Giving evidence to the Independent Commission on Community and Cohesion, co-chaired by Sajid Javid and Jon Cruddas, the former Conservative leader appeared keen to draw a line under the debate. The controversy began when podcaster Konstantin Kisin argued that Sunak was not English because he is a “brown-skinned Hindu”. That claim was later echoed by Reform MP and former home secretary Suella Braverman, who reportedly questioned whether being born in England automatically makes someone English. Reform UK candidate Matthew Goodwin has also declined to distance himself from similar comments.
Sunak, born in Southampton to Indian parents, said he found the tone of the debate troubling. He reflected on racist abuse he and his siblings experienced while growing up, describing it as “seared” into his memory, as quoted in a news report. While he suggested that such experiences are less common than in previous decades, he warned against complacency.
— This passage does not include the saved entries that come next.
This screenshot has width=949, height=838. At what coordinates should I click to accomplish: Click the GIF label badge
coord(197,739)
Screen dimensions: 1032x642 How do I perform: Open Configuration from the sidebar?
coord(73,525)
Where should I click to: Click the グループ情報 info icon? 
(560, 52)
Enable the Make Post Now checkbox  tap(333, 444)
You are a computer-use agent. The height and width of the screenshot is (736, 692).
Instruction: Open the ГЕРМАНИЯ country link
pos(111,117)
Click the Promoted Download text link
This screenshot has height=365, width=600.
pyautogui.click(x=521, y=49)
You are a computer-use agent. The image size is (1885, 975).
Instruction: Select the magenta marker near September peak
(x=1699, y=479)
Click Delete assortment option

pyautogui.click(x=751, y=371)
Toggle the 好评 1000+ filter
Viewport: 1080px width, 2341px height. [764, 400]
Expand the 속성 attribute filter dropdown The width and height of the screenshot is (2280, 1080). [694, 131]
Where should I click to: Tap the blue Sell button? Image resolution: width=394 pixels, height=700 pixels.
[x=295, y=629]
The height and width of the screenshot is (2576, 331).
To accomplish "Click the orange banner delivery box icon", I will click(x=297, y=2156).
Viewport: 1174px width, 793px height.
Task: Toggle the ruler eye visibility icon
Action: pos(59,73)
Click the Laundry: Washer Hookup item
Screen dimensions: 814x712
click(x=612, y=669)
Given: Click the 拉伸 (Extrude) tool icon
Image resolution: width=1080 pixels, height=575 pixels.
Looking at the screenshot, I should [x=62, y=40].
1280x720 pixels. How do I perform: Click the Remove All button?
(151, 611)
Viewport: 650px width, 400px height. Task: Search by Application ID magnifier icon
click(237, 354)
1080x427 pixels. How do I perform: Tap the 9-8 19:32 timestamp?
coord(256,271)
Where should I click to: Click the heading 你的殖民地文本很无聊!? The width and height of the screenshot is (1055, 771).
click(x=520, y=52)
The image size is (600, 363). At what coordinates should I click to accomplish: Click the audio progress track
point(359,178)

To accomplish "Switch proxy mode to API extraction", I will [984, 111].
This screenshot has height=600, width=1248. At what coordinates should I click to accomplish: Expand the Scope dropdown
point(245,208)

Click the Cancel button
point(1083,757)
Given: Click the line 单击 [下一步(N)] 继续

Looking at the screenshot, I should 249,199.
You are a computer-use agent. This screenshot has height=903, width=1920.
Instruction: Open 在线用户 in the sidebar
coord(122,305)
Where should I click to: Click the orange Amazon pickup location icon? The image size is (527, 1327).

“I definitely wouldn’t want us to slip back into a world where racist language was heard regularly on the street, or considered permissible on TV,” he reportedly said.
Identity in layers, not in conflict
Sunak set out what he described as a layered view of identity. “We’re all British, and underneath that, or alongside that, you can have lots of different identities that don’t come into conflict with that. Of course you can,” he reportedly said. He went on to list his own: “I’m British, I’m British Asian, I’m British Hindu, English. Sotonian – what we call people from Southampton, and an apprentice Yorkshireman.”
The remarks appear to be a direct rebuttal to suggestions that ethnicity or religion might sit awkwardly with national identity. Sunak also pointed to Sajid Javid’s account of racism in 1970s Rochdale, documented in his memoir, as a reminder that these debates are not new for British Asians.
The commission he addressed is facilitated by the Together Coalition, founded by Brendan Cox, widower of Labour MP Jo Cox, who was murdered by a far-right extremist. That backdrop gives added weight to concerns about increasingly divisive rhetoric.
Warning over ‘shock jockery’
Sunak also took aim at what he described as a culture of “shock jockery” in modern media. He suggested the current attention economy rewards those who make inflammatory remarks for clicks and headlines. “That’s one of my worries about the attention economy… it rewards people for that kind of provocative, bigoted language,” he reportedly said.
On immigration, he acknowledged that tensions had been building and expressed regret that he had not moved sooner to reduce numbers while in office. Referring to street violence seen in 2024, he said it was evidence that “something has gone wrong”, adding that Islamist extremists and the far right were “feeding off each other”, as quoted in reports.
Even so, Sunak rejected the idea that Britain is a racist country. He pointed to his own rise to Downing Street and to Javid’s career in senior government roles as examples of opportunity. He also noted that his successor as Conservative leader is “a Black woman who grew up in Nigeria”.
His intervention follows comments by Prime Minister Keir Starmer, who warned against allowing migration policy to be shaped “by people who think whiteness is the same thing as Britishness”. That rare overlap between political opponents hints at a wider concern that the debate over identity may be drifting into more dangerous territory.